PARTE SECONDA
(storico/ricostruttiva)
Proseguiamo nella disamina, con altre prove a sostegno delle
tesi enunciate:
14) nell’America Precolombiana, dove non si conosceva l’uso
della ruota né tanto meno dei metalli, che non fossero oro,
argento e rame allo stato naturale (e, quindi, molto teneri),
esistono monumenti e monoliti che non hanno mai trovato una
convincente spiegazione, sia sui mezzi e metodi di costruzione,
sia sui problemi di calcolo statico dei più antichi di loro. Ad
esempio la poco nota piramide di Cholula ha un volume
complessivo di ben tre volte superiore a quello della Grande
Piramide di Giza e di poco inferiore è anche il volume di quella
chiamata del Sole a Teotihuacan.
Resta, quindi, un mistero come quegli antichi popoli abbiano
potuto staccare, trasportare ed innalzare enormi blocchi da
lontane cave e come abbiano potuto scolpire monumenti e statue
di dura pietra vulcanica, in mancanza almeno di scalpelli di
metallo (è provato che non sarebbe stato possibile con punte
d’ossidiana), come le enormi teste dai caratteri negroidi
portate alla luce in alcuni siti olmechi del Tabasco messicano;
15) all’Abate Brasser de Bourbourg dobbiamo la scoperta e la
traduzione, prima del Sacro Libro dei Maya Quichè “Popol Vuh”,
poi del cosiddetto “Codex Trocortesianus” (tra le poche opere
precolombiane sfuggite alla furia iconoclastica degli spagnoli).
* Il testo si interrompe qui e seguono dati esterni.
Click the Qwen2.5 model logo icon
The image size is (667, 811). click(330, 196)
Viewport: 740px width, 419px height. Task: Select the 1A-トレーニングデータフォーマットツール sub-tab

In entrambi i testi è menzionata una grande catastrofe naturale
che avrebbe sconvolto il Centro America in un lontano passato e
che avrebbe distrutto gran parte della popolazione dell’epoca.
Ma non solo, gli estensori indigeni narravano an14 che della
contemporanea distruzione di un grande continente nell’Oceano
Pacifico (quello che i Maya chiamavano “Mu” ed i popoli di
lingua nahua “Aztlan”, vale a dire “grande isola bianca”).
Veniamo ora ad un’altra prova, prodotta di proposito alla fine
di questo lavoro, sia per la sua complessità, sia per le
polemiche che ha suscitato. Nello svilupparla, si è tenuto conto
dei pareri contrastanti che da oltre cinquant’anni riempiono le
cronache, limitando peraltro la discussione allo stretto campo
storico e scientifico.
Iniziamo con il dire che la “cartografia” sembra avere una lunga
storia, posto anzitutto il fatto che
nel 1966 è stata rinvenuta in Ucraina una mappa incisa su di una
zanna di mammut, datata con i
consueti metodi scientifici intorno al 10.000 a.c., e che mostra
con chiarezza un fiume del luogo,
fiancheggiato da una lunga fila di case (case, non capanne!). É
pur vero che si è obiettato che la
zanna potrebbe essere stata incisa in epoca ben posteriore,
tuttavia essa era sepolta sotto alcuni metri di depositi
fluviali, il cui strato più antico in cui era inglobata
coincideva con la datazione attribuita al manufatto in parola.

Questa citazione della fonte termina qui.